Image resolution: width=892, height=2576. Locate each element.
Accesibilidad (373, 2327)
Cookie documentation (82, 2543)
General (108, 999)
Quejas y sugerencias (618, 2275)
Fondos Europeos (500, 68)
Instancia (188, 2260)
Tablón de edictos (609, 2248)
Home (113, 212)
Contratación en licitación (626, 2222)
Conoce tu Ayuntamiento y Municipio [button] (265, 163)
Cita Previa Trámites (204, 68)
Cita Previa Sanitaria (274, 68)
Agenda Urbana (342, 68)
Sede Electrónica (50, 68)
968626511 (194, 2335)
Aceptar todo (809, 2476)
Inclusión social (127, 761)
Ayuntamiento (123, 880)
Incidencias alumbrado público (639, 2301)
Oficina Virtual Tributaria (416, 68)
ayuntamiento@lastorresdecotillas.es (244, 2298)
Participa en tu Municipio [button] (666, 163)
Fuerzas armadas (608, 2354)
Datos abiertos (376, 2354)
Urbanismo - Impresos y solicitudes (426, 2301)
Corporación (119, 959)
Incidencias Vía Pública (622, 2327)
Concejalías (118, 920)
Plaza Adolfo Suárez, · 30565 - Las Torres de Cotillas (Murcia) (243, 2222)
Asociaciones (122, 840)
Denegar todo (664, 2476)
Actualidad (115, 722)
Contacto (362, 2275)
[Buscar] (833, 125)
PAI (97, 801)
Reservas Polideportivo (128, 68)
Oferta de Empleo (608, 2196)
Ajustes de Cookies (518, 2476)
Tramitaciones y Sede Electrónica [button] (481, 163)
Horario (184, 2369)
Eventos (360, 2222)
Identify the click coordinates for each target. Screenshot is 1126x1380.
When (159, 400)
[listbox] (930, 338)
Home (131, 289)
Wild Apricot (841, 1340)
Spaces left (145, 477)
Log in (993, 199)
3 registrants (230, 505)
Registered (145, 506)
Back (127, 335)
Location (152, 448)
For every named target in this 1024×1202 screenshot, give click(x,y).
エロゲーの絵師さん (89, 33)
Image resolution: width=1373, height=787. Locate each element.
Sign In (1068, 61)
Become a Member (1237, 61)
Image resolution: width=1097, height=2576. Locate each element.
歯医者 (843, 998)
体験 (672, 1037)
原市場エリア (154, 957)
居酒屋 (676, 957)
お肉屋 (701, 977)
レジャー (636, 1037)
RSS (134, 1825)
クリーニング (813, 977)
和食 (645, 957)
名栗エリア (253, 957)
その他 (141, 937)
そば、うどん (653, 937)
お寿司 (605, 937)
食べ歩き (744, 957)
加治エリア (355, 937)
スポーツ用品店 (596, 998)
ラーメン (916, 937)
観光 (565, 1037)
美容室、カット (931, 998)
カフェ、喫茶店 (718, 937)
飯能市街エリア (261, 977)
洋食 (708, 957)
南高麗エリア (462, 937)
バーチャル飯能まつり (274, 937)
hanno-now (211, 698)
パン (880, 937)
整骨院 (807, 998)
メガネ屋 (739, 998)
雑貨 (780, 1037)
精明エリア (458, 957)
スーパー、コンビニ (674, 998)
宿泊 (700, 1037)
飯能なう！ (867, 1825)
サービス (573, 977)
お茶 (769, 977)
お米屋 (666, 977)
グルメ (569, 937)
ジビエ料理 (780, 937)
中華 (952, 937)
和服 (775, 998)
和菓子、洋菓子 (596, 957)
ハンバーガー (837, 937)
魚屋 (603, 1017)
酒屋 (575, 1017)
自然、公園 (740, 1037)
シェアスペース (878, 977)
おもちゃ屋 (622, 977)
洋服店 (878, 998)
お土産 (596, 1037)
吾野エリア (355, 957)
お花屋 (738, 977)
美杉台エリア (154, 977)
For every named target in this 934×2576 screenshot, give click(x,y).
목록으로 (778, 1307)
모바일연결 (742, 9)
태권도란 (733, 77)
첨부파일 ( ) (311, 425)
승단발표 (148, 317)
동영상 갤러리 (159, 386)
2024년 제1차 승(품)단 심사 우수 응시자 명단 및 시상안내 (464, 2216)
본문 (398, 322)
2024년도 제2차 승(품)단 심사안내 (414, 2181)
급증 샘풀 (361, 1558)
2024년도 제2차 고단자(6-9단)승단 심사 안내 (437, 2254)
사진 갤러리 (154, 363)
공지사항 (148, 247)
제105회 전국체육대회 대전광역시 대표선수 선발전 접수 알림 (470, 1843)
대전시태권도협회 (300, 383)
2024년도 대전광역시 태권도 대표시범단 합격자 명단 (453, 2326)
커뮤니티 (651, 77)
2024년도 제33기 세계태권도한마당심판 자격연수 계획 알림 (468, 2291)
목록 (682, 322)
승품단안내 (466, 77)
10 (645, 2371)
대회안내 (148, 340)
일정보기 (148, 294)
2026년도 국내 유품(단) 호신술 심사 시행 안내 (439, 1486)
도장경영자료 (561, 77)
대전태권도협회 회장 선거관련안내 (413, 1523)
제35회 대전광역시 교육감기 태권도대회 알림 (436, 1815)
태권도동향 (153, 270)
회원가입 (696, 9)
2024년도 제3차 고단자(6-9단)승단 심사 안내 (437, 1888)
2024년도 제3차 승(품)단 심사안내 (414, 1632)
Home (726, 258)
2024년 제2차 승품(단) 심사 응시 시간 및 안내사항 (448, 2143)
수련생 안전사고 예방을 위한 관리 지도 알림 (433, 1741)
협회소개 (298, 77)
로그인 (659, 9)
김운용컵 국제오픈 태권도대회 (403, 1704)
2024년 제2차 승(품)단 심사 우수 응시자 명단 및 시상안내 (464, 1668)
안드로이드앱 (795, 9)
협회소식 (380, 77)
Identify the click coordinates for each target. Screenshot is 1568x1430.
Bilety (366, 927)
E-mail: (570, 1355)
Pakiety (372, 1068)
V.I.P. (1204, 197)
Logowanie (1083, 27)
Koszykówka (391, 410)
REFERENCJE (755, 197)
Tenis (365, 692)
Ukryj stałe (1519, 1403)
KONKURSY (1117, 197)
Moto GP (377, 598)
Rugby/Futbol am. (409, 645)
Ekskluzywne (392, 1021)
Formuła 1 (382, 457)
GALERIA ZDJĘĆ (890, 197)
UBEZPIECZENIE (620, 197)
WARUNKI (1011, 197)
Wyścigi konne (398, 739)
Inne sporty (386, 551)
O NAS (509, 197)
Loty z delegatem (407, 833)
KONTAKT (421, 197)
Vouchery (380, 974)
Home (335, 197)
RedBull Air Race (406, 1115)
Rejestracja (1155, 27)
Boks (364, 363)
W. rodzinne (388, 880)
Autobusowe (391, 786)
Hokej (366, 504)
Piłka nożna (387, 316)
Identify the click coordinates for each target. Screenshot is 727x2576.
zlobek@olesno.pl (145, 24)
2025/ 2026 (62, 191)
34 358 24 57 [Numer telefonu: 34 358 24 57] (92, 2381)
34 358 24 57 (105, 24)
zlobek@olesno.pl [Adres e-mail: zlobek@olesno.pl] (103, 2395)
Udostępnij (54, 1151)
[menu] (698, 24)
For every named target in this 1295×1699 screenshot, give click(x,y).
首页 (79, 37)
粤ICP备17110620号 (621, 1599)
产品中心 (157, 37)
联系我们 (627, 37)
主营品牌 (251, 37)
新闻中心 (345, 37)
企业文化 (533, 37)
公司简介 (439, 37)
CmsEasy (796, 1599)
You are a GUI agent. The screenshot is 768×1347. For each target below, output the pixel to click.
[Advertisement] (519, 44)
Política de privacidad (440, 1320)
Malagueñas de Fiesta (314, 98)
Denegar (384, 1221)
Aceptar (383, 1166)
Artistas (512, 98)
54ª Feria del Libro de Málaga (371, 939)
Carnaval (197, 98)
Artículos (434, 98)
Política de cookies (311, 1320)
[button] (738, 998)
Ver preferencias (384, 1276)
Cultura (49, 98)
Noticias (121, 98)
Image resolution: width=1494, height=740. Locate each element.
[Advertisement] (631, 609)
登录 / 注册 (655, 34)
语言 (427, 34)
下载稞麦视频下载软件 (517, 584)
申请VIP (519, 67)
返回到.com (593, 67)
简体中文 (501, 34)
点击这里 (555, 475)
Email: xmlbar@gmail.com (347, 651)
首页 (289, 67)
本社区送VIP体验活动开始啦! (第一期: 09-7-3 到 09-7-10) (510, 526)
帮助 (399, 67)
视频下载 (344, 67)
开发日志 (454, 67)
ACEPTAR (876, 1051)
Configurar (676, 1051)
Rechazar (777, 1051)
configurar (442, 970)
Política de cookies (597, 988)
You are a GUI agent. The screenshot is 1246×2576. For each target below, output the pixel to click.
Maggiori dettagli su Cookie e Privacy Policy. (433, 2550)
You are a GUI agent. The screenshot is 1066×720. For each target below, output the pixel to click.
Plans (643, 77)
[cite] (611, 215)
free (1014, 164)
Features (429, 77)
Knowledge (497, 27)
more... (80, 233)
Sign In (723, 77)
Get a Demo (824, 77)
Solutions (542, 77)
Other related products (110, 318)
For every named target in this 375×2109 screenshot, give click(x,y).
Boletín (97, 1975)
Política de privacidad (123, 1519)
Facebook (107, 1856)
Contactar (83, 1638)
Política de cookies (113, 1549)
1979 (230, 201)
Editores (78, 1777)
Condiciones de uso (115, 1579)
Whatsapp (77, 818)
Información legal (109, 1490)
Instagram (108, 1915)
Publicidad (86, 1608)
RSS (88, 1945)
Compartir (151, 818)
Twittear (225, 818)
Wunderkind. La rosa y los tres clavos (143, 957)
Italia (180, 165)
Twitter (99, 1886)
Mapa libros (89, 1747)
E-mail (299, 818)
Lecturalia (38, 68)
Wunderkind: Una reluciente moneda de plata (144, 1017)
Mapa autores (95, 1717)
::::
Rescale the records starting with the line with "Eventos (360, 2222)" and going on through the line with "Location (152, 448)", writing each of those lines again with the requests included. Multiply every coordinate in the answers by 2.3 and round it to a whole number, rounding halves up, and leave the numbers in the requests unchanged.

Eventos (828, 5111)
Identify the click coordinates for each target. Screenshot is 1126x1380.
When (366, 920)
[listbox] (2139, 777)
Home (301, 665)
Wild Apricot (1934, 3082)
Spaces left (334, 1097)
Log in (2284, 458)
3 registrants (529, 1162)
Registered (334, 1164)
Back (292, 771)
Location (350, 1030)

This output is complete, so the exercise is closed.